Juros altos, pobreza de planejamento financeiro e facilidade excessiva para obter crédito levam ao superendividamento do consumidor, como mostrou reportagem do Estado (15/8), baseada em pesquisa da Associação Brasileira de Defesa do Consumidor (Proteste). Avaliação semelhante fez o Fundo Monetário Internacional (FMI), em julho, em contraste com o otimismo do Banco Central (BC). O presidente do BC, Alexandre Tombini, defende os estímulos da Fazenda ao crédito e ao consumo para ajudar a empurrar a atividade econômica.

O Estado de S.Paulo

19 de agosto de 2012 | 03h08

As dívidas comprometem, em média, 42% da renda familiar - muito além dos 30% considerados pela Proteste como limite. O levantamento, baseado em entrevistas com 200 famílias de São Paulo e do Rio, constatou que na classe C o endividamento está acima da média e compromete 46,2% da renda familiar.

Em média, cada pesquisado tem três dívidas diferentes. E pelo menos uma é no cartão de crédito, cujos juros são exorbitantes, da ordem de 238% ao ano, calcula a Anefac. Muitos devedores declaram não ter condições de pagar as faturas no vencimento. Situações de alívio são esporádicas, como nos meses da devolução do Imposto de Renda.

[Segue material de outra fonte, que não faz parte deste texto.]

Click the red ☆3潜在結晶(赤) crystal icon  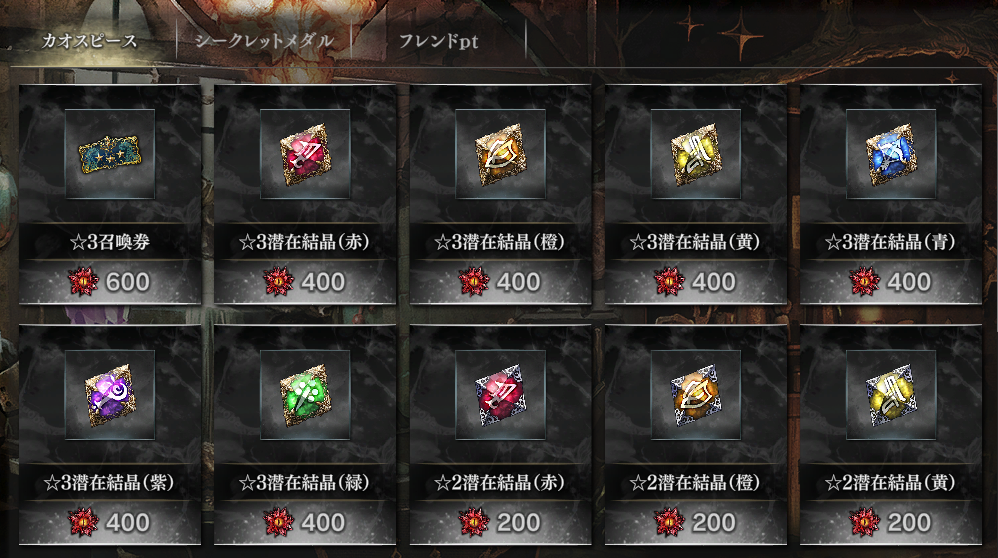tap(305, 154)
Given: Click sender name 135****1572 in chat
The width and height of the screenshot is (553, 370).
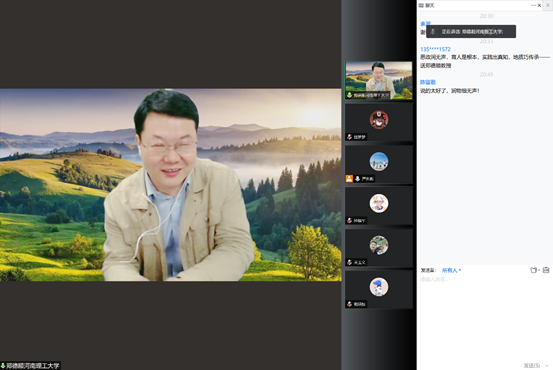Looking at the screenshot, I should click(x=435, y=49).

Baseada em dados compilados pelo Morgan Stanley, as análises do FMI sobre a América Latina relativas a 2011 indicaram que os consumidores brasileiros comprometiam, em média, cerca de 20% da renda disponível com o serviço da dívida. O nível supera o do Chile, dos Estados Unidos, da Colômbia, do México e do Peru. Outras avaliações do FMI, baseadas no IBGE, indicam que nas famílias de baixa renda, que ingressaram há pouco no mercado, o comprometimento de renda é elevadíssimo.

Para justificar o endividamento, as autoridades argumentam que a relação crédito/PIB é baixa. E enfatizam a queda da inadimplência: do ponto mais elevado (7,9%, em maio), ela caiu para 7,8%, em junho, segundo o BC. Para a Serasa Experian, a inadimplência do consumidor caiu 1,5% entre junho e julho; entre julho de 2011 e de 2012 houve alta de 10,5%; e entre os primeiros sete meses de 2011 e 2012, a inadimplência cresceu 17,8%. O Instituto de Pesquisa Econômica Aplicada (Ipea) afirma que já está em curso uma redução do endividamento.

No Brasil, a relação crédito/PIB ainda é inferior à de países desenvolvidos - portanto há espaço para crescer -, mas ela vem avançando rapidamente. O risco é que muitos novos tomadores são ignorantes em finanças. Deveriam, pois, ser mais prudentes e menos fascinados pela síndrome do consumismo.